The survey shows Weiner and Council Speaker Christine Quinn in a virtual tie, 25-22 percent respectively, in the Democratic mayoral primary, while Spitzer’s high profile continues to help him lead against his Democratic rival for comptroller, Manhattan Borough President Scott Stringer, 48-33 percent.
“They’re getting a tremendous amount of attention,” said Maurice Carroll, director of the Quinnpiac University Polling Institute, about Weiner and Spitzer. “Does that turn into votes or just into celebrity? The answer is I don’t know.”

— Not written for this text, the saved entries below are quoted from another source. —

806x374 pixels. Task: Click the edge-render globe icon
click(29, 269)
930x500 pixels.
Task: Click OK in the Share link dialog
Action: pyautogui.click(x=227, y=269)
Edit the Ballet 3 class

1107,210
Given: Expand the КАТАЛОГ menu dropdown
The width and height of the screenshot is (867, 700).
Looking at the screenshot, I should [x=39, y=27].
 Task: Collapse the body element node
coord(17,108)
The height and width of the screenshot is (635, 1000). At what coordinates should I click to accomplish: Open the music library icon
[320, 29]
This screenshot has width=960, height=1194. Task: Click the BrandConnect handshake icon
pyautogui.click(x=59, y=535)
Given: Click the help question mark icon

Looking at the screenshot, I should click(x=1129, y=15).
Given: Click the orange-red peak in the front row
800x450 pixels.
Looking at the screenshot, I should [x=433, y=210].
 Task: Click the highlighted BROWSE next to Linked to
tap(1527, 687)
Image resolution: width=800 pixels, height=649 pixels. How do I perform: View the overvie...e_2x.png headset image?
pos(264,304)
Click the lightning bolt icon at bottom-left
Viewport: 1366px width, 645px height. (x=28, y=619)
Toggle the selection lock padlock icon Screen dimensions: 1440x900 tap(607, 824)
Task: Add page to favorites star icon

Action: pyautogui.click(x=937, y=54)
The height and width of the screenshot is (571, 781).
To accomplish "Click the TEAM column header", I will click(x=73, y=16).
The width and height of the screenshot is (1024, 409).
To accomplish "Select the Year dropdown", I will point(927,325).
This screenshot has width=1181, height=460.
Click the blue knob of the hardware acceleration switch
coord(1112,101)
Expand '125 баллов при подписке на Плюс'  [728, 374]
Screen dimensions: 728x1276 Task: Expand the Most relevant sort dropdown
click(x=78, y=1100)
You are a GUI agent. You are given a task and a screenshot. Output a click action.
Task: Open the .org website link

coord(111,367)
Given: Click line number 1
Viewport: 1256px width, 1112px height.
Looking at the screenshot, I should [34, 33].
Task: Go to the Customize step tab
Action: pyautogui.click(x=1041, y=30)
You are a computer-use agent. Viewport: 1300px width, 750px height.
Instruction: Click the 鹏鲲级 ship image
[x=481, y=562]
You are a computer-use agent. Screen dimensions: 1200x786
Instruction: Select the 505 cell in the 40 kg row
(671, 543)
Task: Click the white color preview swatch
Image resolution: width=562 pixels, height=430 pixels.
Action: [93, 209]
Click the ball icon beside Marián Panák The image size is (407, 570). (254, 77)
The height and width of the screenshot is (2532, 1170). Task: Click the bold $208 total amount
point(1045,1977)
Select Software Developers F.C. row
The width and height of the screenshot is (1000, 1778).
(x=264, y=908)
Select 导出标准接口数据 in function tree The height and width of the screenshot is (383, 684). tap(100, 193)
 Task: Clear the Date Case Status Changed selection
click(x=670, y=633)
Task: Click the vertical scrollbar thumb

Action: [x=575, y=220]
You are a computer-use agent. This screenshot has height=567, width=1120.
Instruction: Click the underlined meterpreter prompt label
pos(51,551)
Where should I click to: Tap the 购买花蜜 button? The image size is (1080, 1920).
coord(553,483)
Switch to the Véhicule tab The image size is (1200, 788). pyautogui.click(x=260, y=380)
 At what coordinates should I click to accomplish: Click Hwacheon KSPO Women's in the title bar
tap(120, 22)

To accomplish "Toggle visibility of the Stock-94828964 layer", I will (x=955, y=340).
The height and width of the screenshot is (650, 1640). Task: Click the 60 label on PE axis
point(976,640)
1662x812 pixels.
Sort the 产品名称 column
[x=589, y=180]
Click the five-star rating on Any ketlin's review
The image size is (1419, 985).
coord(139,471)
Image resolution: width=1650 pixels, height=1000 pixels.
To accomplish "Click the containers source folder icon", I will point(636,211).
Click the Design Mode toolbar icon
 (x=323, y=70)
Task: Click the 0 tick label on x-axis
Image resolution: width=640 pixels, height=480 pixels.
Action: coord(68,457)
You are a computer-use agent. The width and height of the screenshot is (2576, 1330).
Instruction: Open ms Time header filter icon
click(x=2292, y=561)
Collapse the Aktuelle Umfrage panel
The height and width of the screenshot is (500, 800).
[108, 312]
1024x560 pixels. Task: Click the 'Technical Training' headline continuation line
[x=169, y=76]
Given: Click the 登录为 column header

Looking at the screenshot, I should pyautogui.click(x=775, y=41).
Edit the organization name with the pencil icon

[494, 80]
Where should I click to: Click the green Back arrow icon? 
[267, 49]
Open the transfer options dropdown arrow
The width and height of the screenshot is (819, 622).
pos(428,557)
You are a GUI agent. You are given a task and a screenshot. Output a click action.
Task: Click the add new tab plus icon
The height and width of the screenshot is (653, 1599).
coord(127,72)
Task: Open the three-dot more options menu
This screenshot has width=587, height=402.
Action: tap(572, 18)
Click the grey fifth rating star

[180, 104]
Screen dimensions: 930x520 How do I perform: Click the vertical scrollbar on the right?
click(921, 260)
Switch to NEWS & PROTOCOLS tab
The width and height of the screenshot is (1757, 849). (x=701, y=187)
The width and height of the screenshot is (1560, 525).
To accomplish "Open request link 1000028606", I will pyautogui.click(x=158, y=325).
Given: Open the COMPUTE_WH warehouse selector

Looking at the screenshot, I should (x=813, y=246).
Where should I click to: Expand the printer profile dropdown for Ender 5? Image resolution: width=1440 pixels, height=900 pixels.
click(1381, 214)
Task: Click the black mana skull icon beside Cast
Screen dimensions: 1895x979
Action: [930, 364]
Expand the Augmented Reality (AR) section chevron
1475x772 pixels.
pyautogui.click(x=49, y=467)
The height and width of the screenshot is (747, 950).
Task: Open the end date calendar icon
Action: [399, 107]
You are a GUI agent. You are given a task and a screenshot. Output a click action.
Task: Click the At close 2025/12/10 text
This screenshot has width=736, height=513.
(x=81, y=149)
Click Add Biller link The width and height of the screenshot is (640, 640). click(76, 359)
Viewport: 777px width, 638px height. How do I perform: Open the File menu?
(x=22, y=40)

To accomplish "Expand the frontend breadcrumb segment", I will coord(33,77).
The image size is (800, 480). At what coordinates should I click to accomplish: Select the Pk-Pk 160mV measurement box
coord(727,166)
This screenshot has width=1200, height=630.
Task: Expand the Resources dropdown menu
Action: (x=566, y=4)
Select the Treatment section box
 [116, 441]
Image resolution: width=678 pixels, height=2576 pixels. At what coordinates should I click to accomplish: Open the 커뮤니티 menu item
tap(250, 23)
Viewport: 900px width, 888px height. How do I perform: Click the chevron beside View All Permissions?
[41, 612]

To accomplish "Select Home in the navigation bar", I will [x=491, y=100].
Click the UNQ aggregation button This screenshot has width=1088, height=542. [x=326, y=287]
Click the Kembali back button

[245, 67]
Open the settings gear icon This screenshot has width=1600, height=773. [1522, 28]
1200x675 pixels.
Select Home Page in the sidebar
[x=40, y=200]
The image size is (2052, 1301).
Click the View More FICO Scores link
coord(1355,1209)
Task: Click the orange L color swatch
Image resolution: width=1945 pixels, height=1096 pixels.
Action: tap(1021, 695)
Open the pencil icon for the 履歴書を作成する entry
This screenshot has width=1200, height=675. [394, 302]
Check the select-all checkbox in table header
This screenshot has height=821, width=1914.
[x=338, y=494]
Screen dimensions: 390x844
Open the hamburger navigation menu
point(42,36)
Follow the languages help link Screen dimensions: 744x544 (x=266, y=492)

In the mayor’s race, undecided voters poll nearly as well as Weiner and Quinn at 21 percent. Former city Comptroller Bill Thompson and Public Advocate Bill de Blasio each come in at just over the double-digit mark, at 11 and 10 percent, respectively. City Comptroller John Liu is the favorite of 7 percent of voters polled while former Councilman Sal Albanese registered in at 1 percent.
Carroll noted that perhaps the most interesting demographic breakdown in the race was the support Weiner was receiving from black voters. Thirty-one percent of those surveyed went with Weiner — more than twice the 14 percent who said they'd vote for Thompson, the only black candidate in the race.
“It boggles the mind,” Carroll said. “You’d think his fellow black citizens in New York would give him a fair amount of support. But he’s third.”
Among all racial groups surveyed, Hispanics remain the most undecided group, with 28 percent unsure whom they will vote for — more than any individual candidate, though Quinn comes closest with 25 percent of Hispanics surveyed.
In the comptroller’s race, Stringer continued to struggle with his No. 1 challenge: name recognition. According to Quinnipiac, a whopping 62 percent of Democrats haven’t heard enough about him to form an opinion.
“He better change that, otherwise he’ll be the ex-borough president and never comptroller,” Carroll said.
The surveyed was conducted between July 8 and 14, and reached 738 New York City registered Democrats on landlines and cell phones. The poll’s margin of error is plus or minus 3.6 percentage points.